I once got an author’s disc where he had even broken his chapters into different subsections, each one in its own file named by subtopic. So, the contents of his book appeared on screen as a list of alphabetically ordered subsections. Oh, what fun that was to sort out. One of my first professional paid pieces of writing wasn’t science fiction, it was an essay in one of the PCW consumer magazines on how best to prepare your manuscript for a publisher.

It was four highly intense years that I enjoyed hugely, while I picked up all the basic skills I use now (everything else has just been refinement) and my loathing of London grew daily. Soon after I started work there was the Kings Cross fire: the next Christmas, by which time I was commuting up from Farnborough, there was the Clapham Common crash. I was pretty certain, given the gradual and visible deterioration of all forms of public transport, that soon there would be an incident and loss of life that made those two cases look like statistical blips. I wanted to move, to anywhere but London. By the time I left for Oxford in late 1991 my starting salary had almost doubled (I know, I know, twice not very much is still quite little).

January will be the tenth anniversary of my losing my job in medical publishing, which essentially shaped the next decade more than I dreamed could be possible. Expect more reminiscences.

Another year, another Children’s Authors Christmas Party

Well, in chronological order, I first met up with my agent for the first time in the 13 years he’s represented me, which was nice. And I’m glad to say we get on well. Discussed various possible projects. Intriguing. All good.

Then on to Berkeley Square for the do. Chatted to various names and faces, authors and illuminati of Random House: some not what I’d expected at all, some exactly as I expected because I met them last year and even the year before. The waiters bearing trays of nibbles retain their extraordinary ability to walk through a room packed to the gills with people and still not quite come near enough to offer food to anyone. Fortunately the wine waiters haven’t mastered this art, though I told myself I was only feeling light headed because it was very hot and I had given blood 24 hours earlier.

Retrieving my bag from the cloakroom wasn’t as straightforward as you might expect, as the numbered ticket had come loose and was sticking to a woman’s handbag. Cloakroom lady took some convincing it wasn’t mine. I identified my own bag visually, and to prove my ownership I told the lady that if she looked in it, the first thing she would find was a blue jumper.

She opened the bag. She pulled out the jumper.

“It’s black,” she said sceptically. The cloakroom was quite dim.

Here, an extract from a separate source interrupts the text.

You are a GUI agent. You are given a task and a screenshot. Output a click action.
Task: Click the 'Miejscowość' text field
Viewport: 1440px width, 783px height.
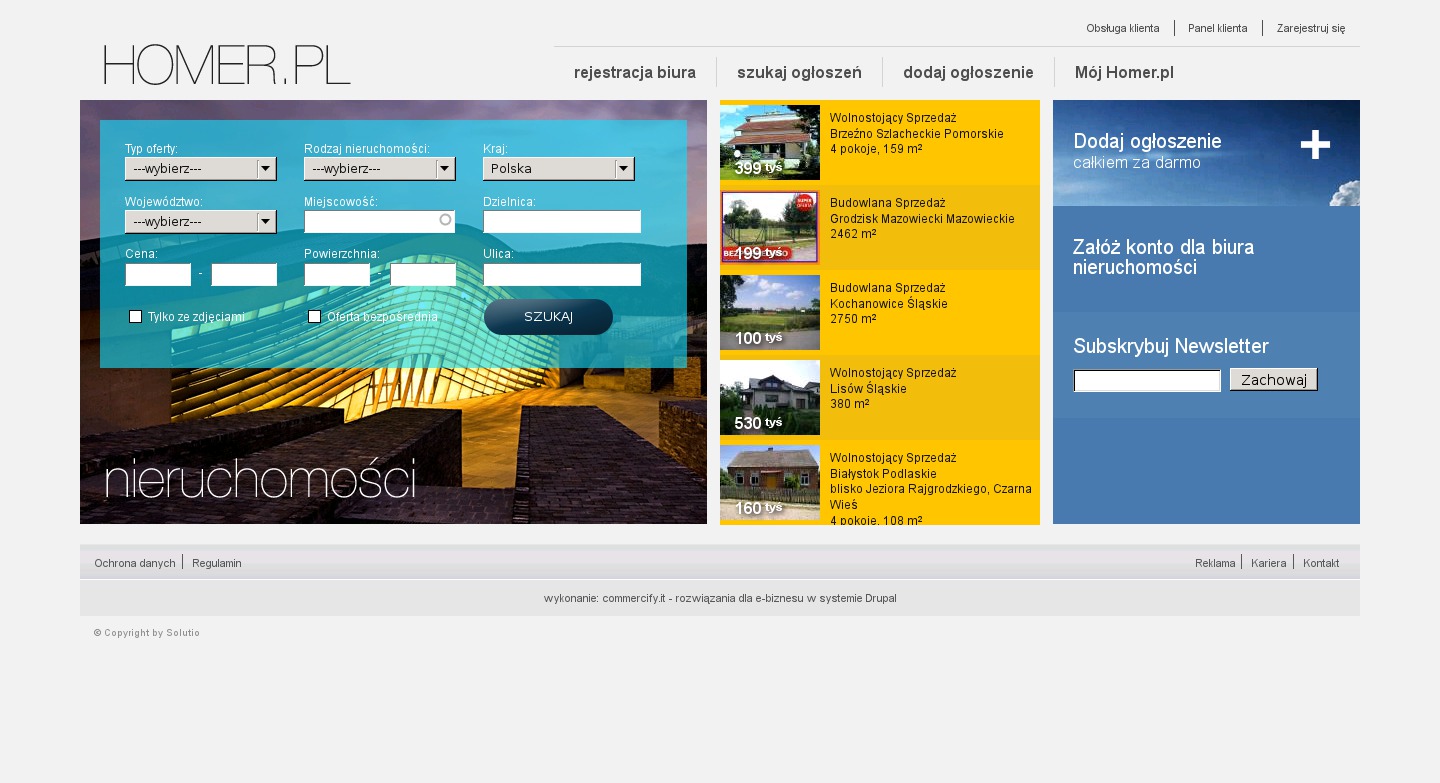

“No, it’s definitely blue in the right light,” I assured her. She remained sceptical as though I had made a not quite lucky guess. I can only assume the cloakroom was full of bags stuffed with jumpers removed by their owners in advance because they knew how hot the party gets (actually, that could be true). I performed a further feat of clairvoyance by naming the book I was about to pull out of the bag before I had actually looked at the cover. She remained sceptical, possibly suspecting braille, but in the end she let me take it.

I could have pointed out that it was probably the only bag present emblazoned with “Networkshop 36, 8-10 April 2008, The University of Strathclyde” but I was too taken with my own cleverness and I really wasn’t thinking very clearly by this point.

The only name I will drop is John Dickinson, who writes very worth reading grown-up kids’ fantasy. He sought my views on our mutual publisher’s intended new science fiction line but got away before I could complain that his father was responsible for giving me nightmares when I was 10. He might get that a lot.

A poor deluded moonstruck dimwit with less idea of reality than a day-old chick

… is just one of the nice turns of phrase to come out of Philip Pullman’s address at the weekend to the Society of Authors’ Conference in Cambridge. Read it yourself to see exactly who he was speaking about.

A clue is that he was talking about the age banding of books, which has been mentioned briefly here before. His contention – and he gets no argument from me – is that age banding is just a symptom of a much wider spread illness of our modern world.